Hello Ladies. My boyfriend and I have lived and cruised together for the past three years on a couple of small sailboats. We are not married and don't have any intention of getting formally married, but we're beginning to think we might be together for awhile. Previously, my boyfriend has purchased both boats with his money alone, paid for substantial improvements that would increase the value of the boat (windvane, EPIRB, etc.), and kept the money when they were sold. I have split the cost of slip rent, routine maintenance, charts, flags, etc. and scraped my weight in varnish. We are looking for a boat to keep now and we both have a good chunk of money to put into it, though probably not 50/50. We're a bit nervous as to how it would work out if we were to have a messy breakup in the years ahead. Does anyone have any ideas on the best way to set up a co-ownership arrangement so that we could legally divide things up fairly if all goes to hell? Can you title a boat under two peoples names? Do you need to draw up some sort of contract? If we were buying a house, we could set up a tenants in common arrangement, but what do you do if your house ain't a house?


----------



## sevseasail (Jan 15, 2007)

I would create and register a partnership (sort of business but you'll have to find out exactly what kind of partnership this will be as the main porpoise is not business ) which, as you mention would have to establish ownership percentage if not 50/50. Then, have the entity buy and run the boat; that way everything (expenses, maintenance and also gain/loss) will be proportional to your ownership percentage and when/if things get dissolved, then the distribution is pretty much straight forward.
I set a business like that a few years ago and my CPA helped me with the documents. You can do it on your own if you know what you're doing, or else look for an accountant or maybe even an attorney to set up the partnership.

I hope that helps.
Willy.


----------



## tomperanteau (Jun 4, 2009)

See an attorney and have them draw up a legally binding document. If you don't, then you're bound to miss something and someone will regret it. I see it all too often at my office. A couple neglects to have a proper agreement drafted and they end up fighting over assets.

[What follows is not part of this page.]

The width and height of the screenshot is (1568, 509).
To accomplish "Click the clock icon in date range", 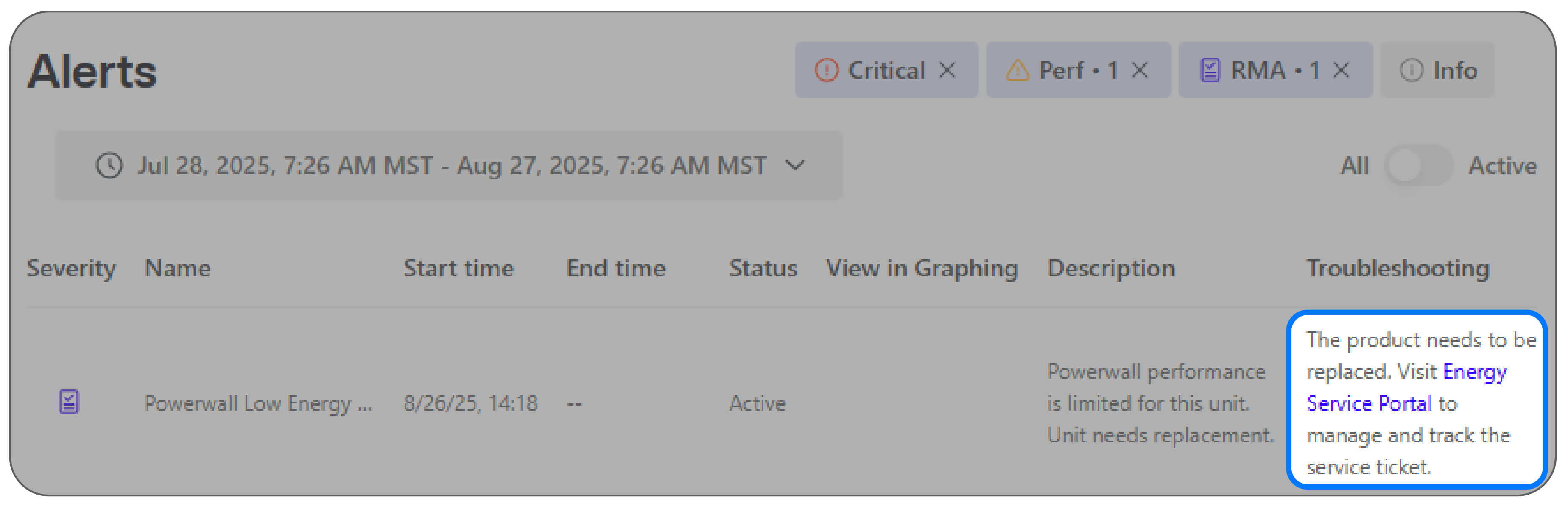I will point(109,166).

It may cost you between $300 and $500, but just the attorney's fees to negotiate a disagreement will run many times that, and that is if you don't have to take the issues to trial.


----------



## Donna_F (Nov 7, 2005)

*Title in Two Names*



RacheloftheBoatTramps said:


> Can you title a boat under two peoples names?

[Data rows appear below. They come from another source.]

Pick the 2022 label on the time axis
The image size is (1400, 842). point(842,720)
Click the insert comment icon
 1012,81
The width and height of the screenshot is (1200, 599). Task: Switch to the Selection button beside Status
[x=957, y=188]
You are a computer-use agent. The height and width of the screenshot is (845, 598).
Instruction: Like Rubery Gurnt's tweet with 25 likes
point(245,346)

Yes. My boyfriend and I are both on our boat's title.


----------



## rockDAWG (Sep 6, 2006)

To OP:

Can you just sweet talk to him or may be give him a massage while asking him to buy s bigger boat using "his" money and you keep you money in the bank. This will make thing simple and the lawyer can't make any money from the deal. 

If it does not work, we have Plans B and C or B plus C which is Plan D. :laugher


----------



## RobGallagher (Aug 22, 2001)

I would offer this: Let one of you buy the boat. The other can put an amount into an account to cover more of the boat bills. This way one of you would spend more money, the other would eat the depreciation.

If things go south, one of you can walk away and the other keep the boat. Most importantly you won't have the stress of being "locked into a relationship". 

I've seen more than a few "happy" couples blow it by complicating things and it seems that you might be a couple who thrives on simplicity. JMHO.


----------



## tomperanteau (Jun 4, 2009)

We do settlement agreement quite often at my office. Unless they take everything into consideration, there could be trouble. You should let an attorney draw an agreement up. Should not take but a few hours and could save thousands in future attorneys' fees and costs.


----------



## Minnewaska (Feb 21, 2010)

RacheloftheBoatTramps said:


> .....We are not married and *don't have any intention of getting formally married*, but we're beginning to think *we might* be together for awhile........


Then don't buy assets together. This is simple.

Attorney's would feast on trying to write agreements to accommodate this lack of commitment, then argue over its validity later.


----------



## MikeinLA (Jul 25, 2006)

I would agree to keep the lawyers out of it if at all possible. You have already said that you can't go 50-50 on the boat, so let's say it's 70-30. Are you going to split upgrades and equipment costs 70-30 as well? What a pain. And what if you break up and nobody wants to sell the boat, but neither can afford to buy the other out, even if you could compute a fair value. Headaches! I would let him buy the boat, but stress that he must also pay for maintenance and upgrades. Half the slip rent & varnishing could be considered your "rent" for otherwise living for free. Put your cash into AT & T stock with a 6% dividend, and if you break up, I'm sure you'll be better off.

Mike


----------



## tomperanteau (Jun 4, 2009)

Minnewaska said:


> Then don't buy assets together. This is simple.
> 
> Attorney's would feast on trying to write agreements to accommodate this lack of commitment, then argue over its validity later.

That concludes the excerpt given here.